Die Staats- und Regierungschefs der Europäischen Union (EU) erreichten nach einer durchverhandelten Nacht am frühen Samstag morgen in Brüssel einen Kompromiss im zentralen Streit über den britischen Beitragsrabatt und eine spätere Reform der EU-Finanzen. Bundeskanzlerin Angela Merkel nannte die Einigung über die EU-Finanzen 2007 bis 2013 ein "Signal der Hoffnung für Europa". Die EU sei gestärkt und könne sich nun anderen großen Problemen wie der vom Scheitern bedrohten Verfassung widmen. Der britische Premierminister Tony Blair sagte: "Wenn es keine Einigung gegeben hätte, wäre die EU in einer tiefen Krise." Er akzeptierte Kürzungen des lange als unantastbar geltenden britischen Beitragsrabatts von 10,5 Milliarden Euro.

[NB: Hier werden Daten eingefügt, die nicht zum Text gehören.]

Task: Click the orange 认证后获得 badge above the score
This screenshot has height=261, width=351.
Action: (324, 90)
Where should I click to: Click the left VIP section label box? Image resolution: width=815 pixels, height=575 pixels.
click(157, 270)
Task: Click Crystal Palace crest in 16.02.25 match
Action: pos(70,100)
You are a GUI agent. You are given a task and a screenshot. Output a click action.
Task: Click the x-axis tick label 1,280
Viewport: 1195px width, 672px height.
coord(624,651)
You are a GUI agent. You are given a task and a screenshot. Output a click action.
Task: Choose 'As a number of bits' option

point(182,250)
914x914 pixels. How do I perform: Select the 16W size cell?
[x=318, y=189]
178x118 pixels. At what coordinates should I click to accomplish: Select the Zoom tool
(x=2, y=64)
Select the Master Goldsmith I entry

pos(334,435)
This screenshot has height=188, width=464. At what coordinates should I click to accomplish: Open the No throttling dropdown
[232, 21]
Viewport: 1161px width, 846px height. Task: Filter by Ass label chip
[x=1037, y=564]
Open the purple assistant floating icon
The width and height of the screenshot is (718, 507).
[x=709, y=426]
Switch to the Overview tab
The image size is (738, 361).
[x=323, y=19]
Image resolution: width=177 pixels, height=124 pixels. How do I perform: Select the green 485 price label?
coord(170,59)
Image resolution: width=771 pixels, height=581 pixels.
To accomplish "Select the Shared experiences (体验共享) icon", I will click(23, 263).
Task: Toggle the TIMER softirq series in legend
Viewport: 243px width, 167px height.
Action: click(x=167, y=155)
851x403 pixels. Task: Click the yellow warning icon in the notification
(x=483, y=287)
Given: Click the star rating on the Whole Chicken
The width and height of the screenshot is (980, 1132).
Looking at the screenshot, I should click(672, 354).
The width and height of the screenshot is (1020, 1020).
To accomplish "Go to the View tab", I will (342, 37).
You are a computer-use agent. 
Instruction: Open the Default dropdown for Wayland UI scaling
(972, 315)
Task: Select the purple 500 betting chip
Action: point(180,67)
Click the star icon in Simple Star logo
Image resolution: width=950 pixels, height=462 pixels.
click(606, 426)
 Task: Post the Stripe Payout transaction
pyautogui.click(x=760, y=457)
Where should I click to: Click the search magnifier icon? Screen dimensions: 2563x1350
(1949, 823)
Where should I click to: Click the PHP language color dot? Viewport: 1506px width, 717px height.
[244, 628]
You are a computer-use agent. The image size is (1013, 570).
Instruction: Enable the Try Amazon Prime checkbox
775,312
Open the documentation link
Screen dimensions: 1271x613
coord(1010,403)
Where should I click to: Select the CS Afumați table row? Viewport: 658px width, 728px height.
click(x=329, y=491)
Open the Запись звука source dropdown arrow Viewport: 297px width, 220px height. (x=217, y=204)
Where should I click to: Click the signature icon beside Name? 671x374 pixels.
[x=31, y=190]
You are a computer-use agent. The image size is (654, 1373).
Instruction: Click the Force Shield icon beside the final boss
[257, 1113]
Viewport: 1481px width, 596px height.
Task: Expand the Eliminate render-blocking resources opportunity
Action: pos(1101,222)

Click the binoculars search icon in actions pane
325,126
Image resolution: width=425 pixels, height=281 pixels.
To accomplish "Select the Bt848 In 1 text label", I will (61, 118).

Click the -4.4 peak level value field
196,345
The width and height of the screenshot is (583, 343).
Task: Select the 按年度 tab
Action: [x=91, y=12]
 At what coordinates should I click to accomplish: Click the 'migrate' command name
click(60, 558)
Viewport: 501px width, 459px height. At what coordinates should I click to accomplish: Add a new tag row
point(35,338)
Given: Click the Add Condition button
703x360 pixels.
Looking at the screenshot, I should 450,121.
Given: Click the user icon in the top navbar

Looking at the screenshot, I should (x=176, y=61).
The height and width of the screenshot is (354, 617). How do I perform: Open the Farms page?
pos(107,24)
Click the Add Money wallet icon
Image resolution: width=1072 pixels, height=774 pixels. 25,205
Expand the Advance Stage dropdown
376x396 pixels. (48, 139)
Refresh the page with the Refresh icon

Insgesamt beträgt das Budget der EU von 2007 bis 2013 nun 862,363 Milliarden Euro und damit 1,045 Prozent der EU-Wirtschaftsleistung. Das EU-Parlament muss im kommenden Jahr noch zustimmen. Das Volumen liegt damit etwa in der Mitte zwischen letzten britischen Vorschlägen und den von den meisten anderen EU-Staaten unterstützten Vorschlägen Luxemburgs aus dem Sommer. Die Einigung sieht neben einer stärkeren Senkung des britischen Rabatts als zuvor geplant auch eine Überprüfung der Ausgaben 2008 oder 2009 vor. Auf Basis eines Kommissionsberichts soll die Finanzplanung auf den Prüfstand gestellt werden. Änderungen sind aber nur einstimmig möglich.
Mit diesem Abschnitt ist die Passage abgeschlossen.